The decision to cut the programs – and another recent move to slash U.S. financing for other media focused on Cuba – appears to conflict with Secretary of State Marco Rubio’s announcement in January that the Trump administration would “restore a tough U.S.-Cuba policy.”

A State Department official told Reuters the situation was “very complex and fluid.”

“Americans elected the president to reduce the federal bureaucracy, and that involves making very tough decisions,” the official said.

The Office of Cuba Broadcasting had over the years justified its approximately $15 million budget by arguing it provided objective journalism on Cuba.

“As Cubans are subjected to the constant onslaught of (Chinese) and Russian disinformation and propaganda through official Cuban state-run news outlets, OCB has taken the lead in fighting these untruths with fact,” the agency said in its annual budget proposal.

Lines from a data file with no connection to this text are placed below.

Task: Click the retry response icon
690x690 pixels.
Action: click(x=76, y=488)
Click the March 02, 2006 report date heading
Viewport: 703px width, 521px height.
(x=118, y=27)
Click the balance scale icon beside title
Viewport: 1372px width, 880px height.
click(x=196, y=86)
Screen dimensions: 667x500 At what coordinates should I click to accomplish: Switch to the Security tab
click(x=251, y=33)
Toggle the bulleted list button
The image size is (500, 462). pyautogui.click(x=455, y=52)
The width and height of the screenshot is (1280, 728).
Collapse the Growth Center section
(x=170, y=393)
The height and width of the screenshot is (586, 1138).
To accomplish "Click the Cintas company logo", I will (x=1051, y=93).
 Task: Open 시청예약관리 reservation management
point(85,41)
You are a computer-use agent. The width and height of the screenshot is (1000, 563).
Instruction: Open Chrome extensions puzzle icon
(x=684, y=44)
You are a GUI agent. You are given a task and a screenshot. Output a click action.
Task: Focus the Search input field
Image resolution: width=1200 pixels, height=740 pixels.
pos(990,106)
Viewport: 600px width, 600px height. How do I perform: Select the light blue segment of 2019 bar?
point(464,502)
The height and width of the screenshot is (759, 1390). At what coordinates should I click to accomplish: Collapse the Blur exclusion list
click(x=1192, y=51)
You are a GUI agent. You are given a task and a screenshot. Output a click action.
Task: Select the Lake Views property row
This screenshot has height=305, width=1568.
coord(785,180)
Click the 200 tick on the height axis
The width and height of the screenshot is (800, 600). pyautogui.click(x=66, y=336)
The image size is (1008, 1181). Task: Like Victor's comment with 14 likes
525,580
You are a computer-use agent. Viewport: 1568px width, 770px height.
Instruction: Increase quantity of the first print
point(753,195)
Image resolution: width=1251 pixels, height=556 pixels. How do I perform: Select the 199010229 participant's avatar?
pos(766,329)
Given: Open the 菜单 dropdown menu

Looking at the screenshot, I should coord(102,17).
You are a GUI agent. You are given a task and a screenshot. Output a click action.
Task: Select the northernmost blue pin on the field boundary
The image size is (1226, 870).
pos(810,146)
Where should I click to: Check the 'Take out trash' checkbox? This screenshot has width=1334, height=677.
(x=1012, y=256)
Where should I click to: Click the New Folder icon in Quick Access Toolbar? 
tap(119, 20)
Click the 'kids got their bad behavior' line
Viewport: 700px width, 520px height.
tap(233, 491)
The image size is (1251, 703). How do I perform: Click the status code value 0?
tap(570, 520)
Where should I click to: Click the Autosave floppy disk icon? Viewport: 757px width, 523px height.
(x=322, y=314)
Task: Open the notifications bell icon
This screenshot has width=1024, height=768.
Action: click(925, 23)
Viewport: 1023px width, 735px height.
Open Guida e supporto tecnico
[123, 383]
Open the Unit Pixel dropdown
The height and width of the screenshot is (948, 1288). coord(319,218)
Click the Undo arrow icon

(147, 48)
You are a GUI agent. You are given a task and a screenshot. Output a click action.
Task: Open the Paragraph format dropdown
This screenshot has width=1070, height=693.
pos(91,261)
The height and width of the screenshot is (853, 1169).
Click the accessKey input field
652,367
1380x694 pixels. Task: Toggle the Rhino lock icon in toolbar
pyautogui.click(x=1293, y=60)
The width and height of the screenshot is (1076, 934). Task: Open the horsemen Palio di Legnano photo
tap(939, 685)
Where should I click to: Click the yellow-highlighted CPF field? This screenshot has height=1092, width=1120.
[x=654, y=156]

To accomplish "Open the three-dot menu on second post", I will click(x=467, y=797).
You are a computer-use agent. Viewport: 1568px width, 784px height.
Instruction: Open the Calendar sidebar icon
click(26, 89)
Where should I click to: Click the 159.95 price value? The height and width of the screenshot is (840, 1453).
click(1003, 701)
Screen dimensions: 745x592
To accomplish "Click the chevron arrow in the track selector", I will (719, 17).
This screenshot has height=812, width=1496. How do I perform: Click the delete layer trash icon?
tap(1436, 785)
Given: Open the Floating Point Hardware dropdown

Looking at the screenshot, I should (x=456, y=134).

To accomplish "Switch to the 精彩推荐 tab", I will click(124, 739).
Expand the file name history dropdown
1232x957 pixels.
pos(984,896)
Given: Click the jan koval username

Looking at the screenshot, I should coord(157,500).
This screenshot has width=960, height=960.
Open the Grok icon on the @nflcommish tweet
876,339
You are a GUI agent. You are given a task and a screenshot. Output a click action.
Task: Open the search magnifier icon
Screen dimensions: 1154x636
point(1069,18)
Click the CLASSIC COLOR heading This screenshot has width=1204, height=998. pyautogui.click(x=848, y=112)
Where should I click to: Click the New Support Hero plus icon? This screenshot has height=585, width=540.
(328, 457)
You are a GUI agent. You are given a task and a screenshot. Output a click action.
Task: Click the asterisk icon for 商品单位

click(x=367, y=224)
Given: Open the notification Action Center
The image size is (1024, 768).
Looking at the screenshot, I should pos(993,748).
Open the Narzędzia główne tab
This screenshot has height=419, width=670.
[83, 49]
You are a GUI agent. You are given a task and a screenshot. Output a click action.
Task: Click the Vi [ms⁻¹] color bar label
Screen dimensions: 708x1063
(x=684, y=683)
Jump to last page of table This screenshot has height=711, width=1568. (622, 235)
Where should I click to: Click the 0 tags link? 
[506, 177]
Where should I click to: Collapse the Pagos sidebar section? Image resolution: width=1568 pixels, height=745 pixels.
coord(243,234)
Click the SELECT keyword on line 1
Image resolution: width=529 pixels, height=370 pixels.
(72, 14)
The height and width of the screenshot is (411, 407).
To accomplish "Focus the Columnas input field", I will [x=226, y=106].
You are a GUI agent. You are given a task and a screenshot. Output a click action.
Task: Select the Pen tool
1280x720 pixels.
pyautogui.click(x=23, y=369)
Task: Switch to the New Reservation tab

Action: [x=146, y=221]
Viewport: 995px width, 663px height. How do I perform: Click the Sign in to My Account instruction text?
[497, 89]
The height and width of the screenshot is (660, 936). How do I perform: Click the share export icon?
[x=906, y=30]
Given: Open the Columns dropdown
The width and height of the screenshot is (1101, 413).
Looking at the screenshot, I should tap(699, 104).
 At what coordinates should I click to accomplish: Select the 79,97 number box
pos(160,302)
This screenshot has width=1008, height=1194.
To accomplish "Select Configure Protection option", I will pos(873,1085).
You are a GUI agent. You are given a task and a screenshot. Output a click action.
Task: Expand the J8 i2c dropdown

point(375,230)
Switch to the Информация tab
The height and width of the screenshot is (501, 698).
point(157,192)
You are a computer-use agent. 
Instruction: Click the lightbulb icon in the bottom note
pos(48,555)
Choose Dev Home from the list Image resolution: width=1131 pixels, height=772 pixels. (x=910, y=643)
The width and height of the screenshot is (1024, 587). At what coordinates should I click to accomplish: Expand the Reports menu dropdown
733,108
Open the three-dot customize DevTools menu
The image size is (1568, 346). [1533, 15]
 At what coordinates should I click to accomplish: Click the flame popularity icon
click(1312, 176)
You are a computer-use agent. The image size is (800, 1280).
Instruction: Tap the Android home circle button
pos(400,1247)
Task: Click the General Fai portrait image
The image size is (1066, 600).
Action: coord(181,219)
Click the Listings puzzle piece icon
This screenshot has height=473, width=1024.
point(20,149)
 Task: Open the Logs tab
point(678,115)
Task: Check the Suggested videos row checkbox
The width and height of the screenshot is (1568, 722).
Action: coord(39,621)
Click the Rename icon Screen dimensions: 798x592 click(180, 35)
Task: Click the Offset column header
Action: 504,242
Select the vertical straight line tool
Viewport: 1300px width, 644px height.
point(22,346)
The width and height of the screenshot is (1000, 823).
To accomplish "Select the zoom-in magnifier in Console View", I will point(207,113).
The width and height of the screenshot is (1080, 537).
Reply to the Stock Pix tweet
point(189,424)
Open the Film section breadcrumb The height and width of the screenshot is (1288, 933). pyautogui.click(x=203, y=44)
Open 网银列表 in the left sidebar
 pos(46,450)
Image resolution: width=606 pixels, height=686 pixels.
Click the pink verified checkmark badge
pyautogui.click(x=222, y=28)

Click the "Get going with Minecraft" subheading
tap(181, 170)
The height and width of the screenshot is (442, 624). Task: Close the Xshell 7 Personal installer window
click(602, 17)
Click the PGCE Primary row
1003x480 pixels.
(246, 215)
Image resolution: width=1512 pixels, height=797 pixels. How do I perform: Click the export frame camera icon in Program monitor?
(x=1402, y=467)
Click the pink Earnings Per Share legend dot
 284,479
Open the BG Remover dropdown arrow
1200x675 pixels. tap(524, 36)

Repeated U.S. government audits, however, have questioned the program’s effectiveness.

A 2019 independent panel of experts found “the well established norms of objectivity in journalism (were) routinely disregarded” by the news outlets, according to a 2020 U.S. Office of the Inspector General report.

“The report also found no consensus among staff about the network’s core mission, with some seeing it as advocacy against the Cuban Government and others as supplying the Cuban people with independent, objective news,” the Inspector General said.